# [The task]
Rewrite the records from the line containing "Where should I click to: Tap" through the line containing "[x=410, y=18]", both included, with the requests kept unchanged. Shift every coordinate in the answers by -34.

# [Task inputs]
..........

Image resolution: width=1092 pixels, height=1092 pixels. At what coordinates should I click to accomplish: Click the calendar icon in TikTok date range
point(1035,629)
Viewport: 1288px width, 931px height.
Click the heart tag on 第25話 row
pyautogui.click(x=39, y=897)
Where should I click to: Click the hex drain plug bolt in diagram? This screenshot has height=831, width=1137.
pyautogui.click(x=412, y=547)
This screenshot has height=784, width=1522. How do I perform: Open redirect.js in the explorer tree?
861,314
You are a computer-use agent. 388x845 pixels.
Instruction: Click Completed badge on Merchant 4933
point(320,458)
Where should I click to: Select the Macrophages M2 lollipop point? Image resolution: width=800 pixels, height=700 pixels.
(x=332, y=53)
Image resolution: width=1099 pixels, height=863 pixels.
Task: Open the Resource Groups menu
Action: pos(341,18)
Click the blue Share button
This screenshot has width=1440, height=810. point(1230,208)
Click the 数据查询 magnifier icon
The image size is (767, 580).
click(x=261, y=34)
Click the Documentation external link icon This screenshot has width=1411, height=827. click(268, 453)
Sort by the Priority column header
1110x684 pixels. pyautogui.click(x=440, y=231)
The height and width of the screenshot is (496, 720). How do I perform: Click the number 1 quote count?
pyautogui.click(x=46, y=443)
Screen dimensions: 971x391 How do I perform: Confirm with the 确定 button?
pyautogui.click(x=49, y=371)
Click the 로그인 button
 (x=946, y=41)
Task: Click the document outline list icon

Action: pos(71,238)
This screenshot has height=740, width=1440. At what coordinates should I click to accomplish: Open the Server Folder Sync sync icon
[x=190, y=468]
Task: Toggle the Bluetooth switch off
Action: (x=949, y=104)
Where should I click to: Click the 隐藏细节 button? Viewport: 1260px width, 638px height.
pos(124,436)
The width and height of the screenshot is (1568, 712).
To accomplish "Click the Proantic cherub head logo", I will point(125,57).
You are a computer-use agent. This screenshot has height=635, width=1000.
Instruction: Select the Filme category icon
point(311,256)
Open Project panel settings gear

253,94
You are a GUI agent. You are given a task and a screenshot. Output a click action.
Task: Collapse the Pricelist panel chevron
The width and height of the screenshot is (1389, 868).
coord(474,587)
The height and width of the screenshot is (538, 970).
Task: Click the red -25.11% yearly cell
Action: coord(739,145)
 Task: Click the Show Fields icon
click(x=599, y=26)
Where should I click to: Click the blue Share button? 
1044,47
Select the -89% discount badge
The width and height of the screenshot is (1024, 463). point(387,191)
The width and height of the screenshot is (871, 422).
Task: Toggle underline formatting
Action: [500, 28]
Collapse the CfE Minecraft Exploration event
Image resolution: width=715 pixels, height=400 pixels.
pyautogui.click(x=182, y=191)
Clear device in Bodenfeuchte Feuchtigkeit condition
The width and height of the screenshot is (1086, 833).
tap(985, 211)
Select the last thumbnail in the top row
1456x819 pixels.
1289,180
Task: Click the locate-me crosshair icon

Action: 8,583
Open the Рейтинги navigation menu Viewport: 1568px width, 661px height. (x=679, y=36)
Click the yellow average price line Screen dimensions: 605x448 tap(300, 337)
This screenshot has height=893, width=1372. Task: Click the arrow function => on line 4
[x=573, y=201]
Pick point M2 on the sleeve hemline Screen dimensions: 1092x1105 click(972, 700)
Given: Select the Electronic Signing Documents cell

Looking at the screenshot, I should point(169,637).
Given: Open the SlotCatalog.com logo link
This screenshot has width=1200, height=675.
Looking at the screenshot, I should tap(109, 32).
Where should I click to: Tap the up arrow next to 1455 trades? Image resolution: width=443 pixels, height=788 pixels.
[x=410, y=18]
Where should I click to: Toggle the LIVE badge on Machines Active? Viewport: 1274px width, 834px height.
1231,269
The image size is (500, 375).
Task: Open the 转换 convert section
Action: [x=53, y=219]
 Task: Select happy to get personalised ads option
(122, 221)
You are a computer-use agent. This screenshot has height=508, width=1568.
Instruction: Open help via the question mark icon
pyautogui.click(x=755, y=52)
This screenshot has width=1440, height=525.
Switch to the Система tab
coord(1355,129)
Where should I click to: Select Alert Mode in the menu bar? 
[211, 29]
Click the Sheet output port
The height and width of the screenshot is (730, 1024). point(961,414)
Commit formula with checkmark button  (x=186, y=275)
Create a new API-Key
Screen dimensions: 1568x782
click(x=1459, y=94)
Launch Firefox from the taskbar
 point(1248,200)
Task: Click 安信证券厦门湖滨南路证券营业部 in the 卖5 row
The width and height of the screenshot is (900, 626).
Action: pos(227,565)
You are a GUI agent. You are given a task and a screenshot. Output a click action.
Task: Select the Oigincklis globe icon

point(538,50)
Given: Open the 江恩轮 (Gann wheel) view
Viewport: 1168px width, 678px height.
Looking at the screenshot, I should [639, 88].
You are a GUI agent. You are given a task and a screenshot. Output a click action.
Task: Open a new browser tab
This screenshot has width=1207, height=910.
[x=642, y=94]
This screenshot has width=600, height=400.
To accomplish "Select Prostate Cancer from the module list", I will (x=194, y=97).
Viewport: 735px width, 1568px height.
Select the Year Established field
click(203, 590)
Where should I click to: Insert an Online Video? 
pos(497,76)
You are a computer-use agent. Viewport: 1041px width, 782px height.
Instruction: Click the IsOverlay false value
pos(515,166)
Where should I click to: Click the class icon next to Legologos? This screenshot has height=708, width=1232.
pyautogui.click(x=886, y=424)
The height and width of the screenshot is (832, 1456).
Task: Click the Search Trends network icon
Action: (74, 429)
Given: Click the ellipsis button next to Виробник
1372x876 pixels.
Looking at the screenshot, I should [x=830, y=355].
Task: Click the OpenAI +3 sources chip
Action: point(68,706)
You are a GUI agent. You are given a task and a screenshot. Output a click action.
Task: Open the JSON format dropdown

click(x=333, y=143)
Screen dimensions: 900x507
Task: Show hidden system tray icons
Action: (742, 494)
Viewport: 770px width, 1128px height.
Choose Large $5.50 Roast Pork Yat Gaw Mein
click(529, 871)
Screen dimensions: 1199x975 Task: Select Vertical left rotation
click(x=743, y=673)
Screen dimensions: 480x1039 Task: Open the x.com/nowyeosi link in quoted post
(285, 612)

..........

# [Problem solution]
Where should I click to: Tap the up arrow next to 1455 trades? Image resolution: width=443 pixels, height=788 pixels.
[x=376, y=-16]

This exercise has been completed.